Le président français Nicolas Sarkozy a souhaité lundi que la justice « aille jusqu’au bout de son travail » dans l’enquête sur le massacre des sept moines français de Tibéhirine (Algérie) au printemps 1996. M. Sarkozy était interrogé, à l’issue d’un sommet franco-britannique à Evian (Haute-Savoie), sur le témoignage de l’ancien attaché militaire français à Alger devant le juge antiterroriste chargé de l’enquête, selon lequel ce massacre, longtemps imputé à un groupe islamiste, résulte en fait d’une « bavure » de l’armée algérienne.
« Il y a un juge d’instruction qui est en charge de ce dossier, la justice est saisie. Les déclarations de ce témoin ont été faites devant un juge. Laissons la justice faire son travail », a dit M. Sarkozy. « Que puis-je dire maintenant, si ce n’est compliquer le travail de la justice? Et on verra à l’issue de cette instruction ce qu’il en sera. Que la justice fasse son travail, aille jusqu’au bout de son travail, je n’ai pas d’autres commentaires à faire », a conclu le chef de l’Etat, en soulignant qu’il s’agissait d’un « drame qui (l)’avait bouleversé » et qu’il s’était lui-même rendu sur place.

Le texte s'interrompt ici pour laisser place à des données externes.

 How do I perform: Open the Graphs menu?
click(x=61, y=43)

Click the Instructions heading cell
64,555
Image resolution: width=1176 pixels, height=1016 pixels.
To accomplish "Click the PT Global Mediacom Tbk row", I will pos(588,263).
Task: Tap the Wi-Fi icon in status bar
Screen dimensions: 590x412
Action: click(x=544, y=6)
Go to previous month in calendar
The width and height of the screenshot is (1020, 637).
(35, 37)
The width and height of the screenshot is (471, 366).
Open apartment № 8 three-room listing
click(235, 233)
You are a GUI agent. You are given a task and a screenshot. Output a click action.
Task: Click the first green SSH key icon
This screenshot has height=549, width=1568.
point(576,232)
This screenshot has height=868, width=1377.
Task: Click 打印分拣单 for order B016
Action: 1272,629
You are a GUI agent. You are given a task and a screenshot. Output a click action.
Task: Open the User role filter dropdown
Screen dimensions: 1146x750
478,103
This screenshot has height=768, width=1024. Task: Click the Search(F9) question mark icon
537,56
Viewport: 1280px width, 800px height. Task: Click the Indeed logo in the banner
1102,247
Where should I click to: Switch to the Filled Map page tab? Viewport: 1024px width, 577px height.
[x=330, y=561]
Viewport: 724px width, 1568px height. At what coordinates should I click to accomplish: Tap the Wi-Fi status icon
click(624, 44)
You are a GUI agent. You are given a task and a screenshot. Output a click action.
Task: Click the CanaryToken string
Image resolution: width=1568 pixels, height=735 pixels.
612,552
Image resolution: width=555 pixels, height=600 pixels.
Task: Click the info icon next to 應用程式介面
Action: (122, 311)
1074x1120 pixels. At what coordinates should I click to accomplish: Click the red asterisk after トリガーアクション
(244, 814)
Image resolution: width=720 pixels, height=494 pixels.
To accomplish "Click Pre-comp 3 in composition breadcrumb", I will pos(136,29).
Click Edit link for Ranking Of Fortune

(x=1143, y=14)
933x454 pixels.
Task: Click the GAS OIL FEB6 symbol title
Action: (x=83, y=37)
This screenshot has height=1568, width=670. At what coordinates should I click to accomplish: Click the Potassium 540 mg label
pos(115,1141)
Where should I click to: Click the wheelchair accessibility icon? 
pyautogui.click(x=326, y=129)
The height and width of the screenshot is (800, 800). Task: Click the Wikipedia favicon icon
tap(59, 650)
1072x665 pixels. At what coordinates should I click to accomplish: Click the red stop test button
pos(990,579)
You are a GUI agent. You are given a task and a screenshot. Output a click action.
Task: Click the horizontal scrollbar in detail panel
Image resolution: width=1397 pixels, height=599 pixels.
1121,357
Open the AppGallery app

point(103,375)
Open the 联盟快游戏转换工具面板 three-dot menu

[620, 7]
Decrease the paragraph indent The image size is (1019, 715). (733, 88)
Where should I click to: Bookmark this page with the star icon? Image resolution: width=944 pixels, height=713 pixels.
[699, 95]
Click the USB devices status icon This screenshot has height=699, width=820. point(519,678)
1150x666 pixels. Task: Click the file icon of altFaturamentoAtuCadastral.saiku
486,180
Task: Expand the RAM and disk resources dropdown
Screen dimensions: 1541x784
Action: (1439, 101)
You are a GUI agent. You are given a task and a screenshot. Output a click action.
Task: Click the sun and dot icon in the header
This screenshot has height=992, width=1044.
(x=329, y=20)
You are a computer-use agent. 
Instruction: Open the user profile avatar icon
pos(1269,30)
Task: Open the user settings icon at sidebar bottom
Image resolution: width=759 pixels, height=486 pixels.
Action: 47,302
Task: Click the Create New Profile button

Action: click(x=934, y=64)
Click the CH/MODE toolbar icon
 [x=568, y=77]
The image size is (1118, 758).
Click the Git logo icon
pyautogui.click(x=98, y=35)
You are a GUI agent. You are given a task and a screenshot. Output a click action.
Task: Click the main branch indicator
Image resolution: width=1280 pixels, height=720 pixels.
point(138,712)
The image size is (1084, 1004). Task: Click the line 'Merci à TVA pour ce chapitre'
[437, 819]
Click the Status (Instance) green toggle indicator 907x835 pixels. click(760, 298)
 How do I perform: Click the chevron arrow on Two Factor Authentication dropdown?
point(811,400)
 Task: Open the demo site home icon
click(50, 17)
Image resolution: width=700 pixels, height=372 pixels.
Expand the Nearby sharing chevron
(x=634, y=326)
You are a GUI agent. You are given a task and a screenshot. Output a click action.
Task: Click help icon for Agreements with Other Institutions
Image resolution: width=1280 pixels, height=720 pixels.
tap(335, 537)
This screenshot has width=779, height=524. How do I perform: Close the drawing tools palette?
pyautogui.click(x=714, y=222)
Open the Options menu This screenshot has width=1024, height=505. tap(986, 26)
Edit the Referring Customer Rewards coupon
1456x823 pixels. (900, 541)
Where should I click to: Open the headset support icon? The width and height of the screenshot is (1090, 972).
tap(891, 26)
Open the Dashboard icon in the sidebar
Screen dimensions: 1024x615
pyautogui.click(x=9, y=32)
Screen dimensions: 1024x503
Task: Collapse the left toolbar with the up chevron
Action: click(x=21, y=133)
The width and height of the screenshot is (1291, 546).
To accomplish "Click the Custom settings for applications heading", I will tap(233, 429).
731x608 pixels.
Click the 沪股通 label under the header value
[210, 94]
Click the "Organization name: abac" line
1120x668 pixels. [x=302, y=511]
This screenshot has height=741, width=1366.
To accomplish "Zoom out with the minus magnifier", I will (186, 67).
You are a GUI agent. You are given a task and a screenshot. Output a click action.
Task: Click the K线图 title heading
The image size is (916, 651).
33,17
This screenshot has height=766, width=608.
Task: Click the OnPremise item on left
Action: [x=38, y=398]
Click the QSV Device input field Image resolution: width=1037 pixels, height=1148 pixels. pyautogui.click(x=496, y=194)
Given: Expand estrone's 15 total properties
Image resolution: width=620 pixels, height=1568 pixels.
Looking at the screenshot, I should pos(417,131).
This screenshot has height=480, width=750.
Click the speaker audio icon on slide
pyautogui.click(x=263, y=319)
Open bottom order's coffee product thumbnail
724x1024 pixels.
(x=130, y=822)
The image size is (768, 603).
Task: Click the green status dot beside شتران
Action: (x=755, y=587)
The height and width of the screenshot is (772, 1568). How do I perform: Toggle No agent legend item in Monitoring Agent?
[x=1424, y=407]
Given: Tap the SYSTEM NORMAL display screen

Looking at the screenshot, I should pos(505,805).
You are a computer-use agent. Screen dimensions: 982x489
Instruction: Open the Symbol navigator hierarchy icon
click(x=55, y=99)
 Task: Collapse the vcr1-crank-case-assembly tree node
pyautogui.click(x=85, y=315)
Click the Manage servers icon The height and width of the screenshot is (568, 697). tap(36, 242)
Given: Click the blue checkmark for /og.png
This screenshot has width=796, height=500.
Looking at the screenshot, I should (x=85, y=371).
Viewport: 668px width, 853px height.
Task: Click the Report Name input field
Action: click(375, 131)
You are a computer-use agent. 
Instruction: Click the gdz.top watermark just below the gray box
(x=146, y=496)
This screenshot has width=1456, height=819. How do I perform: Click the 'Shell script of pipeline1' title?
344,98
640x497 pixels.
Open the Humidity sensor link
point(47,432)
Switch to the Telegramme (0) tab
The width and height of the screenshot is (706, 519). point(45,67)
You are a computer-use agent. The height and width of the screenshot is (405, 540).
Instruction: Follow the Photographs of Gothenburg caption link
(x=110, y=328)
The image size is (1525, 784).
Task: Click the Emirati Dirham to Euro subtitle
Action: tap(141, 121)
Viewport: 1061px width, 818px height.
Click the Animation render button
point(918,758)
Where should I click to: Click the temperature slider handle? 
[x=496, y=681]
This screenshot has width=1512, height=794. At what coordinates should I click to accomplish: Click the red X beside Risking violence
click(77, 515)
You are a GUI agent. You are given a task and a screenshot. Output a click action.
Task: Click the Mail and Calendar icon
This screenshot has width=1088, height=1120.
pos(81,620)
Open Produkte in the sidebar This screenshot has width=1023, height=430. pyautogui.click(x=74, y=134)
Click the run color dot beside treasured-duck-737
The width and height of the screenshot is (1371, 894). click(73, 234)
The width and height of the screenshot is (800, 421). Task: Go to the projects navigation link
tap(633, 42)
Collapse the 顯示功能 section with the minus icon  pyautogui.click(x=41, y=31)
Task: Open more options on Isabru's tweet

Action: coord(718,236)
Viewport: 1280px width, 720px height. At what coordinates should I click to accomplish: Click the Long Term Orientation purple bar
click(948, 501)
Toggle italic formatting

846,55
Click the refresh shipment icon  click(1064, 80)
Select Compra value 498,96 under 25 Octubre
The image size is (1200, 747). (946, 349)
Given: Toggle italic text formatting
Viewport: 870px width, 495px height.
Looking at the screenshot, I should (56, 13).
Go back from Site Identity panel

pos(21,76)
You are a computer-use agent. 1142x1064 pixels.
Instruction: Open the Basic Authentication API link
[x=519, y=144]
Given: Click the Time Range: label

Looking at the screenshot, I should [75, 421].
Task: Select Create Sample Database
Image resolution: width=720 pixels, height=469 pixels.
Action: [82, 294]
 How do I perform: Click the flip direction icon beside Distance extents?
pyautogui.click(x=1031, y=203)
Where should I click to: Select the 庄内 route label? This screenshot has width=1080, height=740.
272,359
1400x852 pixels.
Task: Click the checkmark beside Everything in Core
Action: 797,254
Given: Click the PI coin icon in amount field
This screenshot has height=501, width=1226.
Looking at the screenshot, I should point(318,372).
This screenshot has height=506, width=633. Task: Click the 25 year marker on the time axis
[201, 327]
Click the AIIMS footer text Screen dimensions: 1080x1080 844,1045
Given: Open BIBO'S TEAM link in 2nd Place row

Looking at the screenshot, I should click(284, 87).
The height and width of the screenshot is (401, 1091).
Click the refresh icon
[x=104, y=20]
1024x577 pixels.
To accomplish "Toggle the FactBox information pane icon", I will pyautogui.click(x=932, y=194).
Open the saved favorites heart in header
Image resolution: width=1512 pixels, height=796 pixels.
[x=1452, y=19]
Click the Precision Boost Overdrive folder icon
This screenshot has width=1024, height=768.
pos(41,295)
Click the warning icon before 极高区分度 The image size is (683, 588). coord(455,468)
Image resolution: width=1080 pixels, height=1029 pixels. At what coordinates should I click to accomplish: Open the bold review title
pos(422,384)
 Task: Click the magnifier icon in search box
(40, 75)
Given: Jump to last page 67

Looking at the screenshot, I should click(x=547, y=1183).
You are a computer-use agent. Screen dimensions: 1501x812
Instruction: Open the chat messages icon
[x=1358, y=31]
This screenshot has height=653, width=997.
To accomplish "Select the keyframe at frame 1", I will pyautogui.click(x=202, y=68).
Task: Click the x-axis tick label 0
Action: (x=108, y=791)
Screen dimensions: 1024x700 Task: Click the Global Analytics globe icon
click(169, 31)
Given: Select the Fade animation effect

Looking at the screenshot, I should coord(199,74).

Selon le témoignage de François Buchwalter, un général à la retraite, les moines ont été tués dans un raid d’hélicoptères militaires alors qu’ils se trouvaient dans ce qui semblait être un bivouac de djihadistes. L’avocat des parties civiles, Me Patrick Baudouin, a estimé que ce témoignage constituait la preuve qu’il y avait eu « dissimulation de la part des autorités algériennes et certainement de la part des autorités françaises » sur les circonstances de la mort des sept religieux français.